On examine longuement la situation familiale de l’élève en sursis, l’influence de son entourage, les événements dramatiques qui l’ont affecté au cours de l’année. On essaye d’imaginer les conséquences psychologiques et professionnelles d’un redoublement. On s’efforce de toucher au fond des choses et de la personne.

Ce souci de justice est honorable, mais il y a trop de facteurs cachés dans les plis et replis de l’histoire personnelle de l’élève. Et que savons-nous de sa capacité de rebondir après l’échec, de sa résistance à la déception, de sa faculté de tirer un bien d’un mal? A l’inverse, quel peut être l’effet psychologique d’une promotion injustifiée? Qui saurait en juger, à part Dieu le Père?

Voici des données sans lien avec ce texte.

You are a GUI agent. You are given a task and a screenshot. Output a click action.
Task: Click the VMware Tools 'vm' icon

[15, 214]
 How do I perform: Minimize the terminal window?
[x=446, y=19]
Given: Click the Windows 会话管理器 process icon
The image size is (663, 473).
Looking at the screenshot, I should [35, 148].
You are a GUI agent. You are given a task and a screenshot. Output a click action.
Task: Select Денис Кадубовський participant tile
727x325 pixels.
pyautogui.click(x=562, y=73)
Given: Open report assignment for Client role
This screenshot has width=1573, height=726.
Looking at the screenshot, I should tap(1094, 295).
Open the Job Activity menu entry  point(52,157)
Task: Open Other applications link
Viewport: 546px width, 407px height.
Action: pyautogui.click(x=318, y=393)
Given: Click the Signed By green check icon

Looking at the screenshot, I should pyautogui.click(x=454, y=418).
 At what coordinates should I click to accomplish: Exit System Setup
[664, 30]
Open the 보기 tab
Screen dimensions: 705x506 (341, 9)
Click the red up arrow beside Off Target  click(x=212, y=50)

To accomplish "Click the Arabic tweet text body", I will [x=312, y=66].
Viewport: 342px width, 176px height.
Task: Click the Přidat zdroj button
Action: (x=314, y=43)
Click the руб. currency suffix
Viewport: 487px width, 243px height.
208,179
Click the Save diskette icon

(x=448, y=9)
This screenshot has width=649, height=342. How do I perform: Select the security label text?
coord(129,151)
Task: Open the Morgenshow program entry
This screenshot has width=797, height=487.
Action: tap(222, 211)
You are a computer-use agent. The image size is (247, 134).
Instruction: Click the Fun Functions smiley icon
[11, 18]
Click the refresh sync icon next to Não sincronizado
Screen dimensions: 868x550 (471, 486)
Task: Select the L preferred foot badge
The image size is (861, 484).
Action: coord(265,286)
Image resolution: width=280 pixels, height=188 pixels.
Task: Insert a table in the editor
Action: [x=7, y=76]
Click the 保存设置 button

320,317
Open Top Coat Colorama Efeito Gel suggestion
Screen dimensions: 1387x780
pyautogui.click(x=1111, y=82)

On reste dans le flou. Dès lors, et partant du principe discutable qu’en cas de doute, il vaut mieux promouvoir que recaler, on va chercher non plus l’impossible évaluation exacte, mais un motif ou un prétexte de promotion. Et à force de chercher, on finit par trouver. Des enseignants nous ont rapporté qu’un élève a été promu parce qu’il avait trouvé un apprentissage pour l’année d’après et que, n’est-ce pas, on ne pouvait pas le priver de cette «opportunité», un autre parce qu’il avait révélé des dons pianistiques particuliers, un troisième parce qu’il avait été profondément marqué par la perte d’un ami.

L’élève en échec est ainsi promu pour des motifs périphériques, voire dépourvus de toute pertinence. A court terme, on est soulagé d’avoir évité une injustice éventuelle… et des confrontations certaines. Mais en profondeur, on est insatisfait, parce que c’est une décision hypocrite qui évacue sans le dire les critères proprement scolaires.

On peut adopter deux attitudes. La première est de poursuivre dans la voie du déni de l’échec: réduire l’ampleur des programmes, abaisser les exigences, monter sournoisement les notes durant l’année. Cette tendance culmine avec la proposition de Mme Lyon de rendre la promotion automatique par suppression du redoublement.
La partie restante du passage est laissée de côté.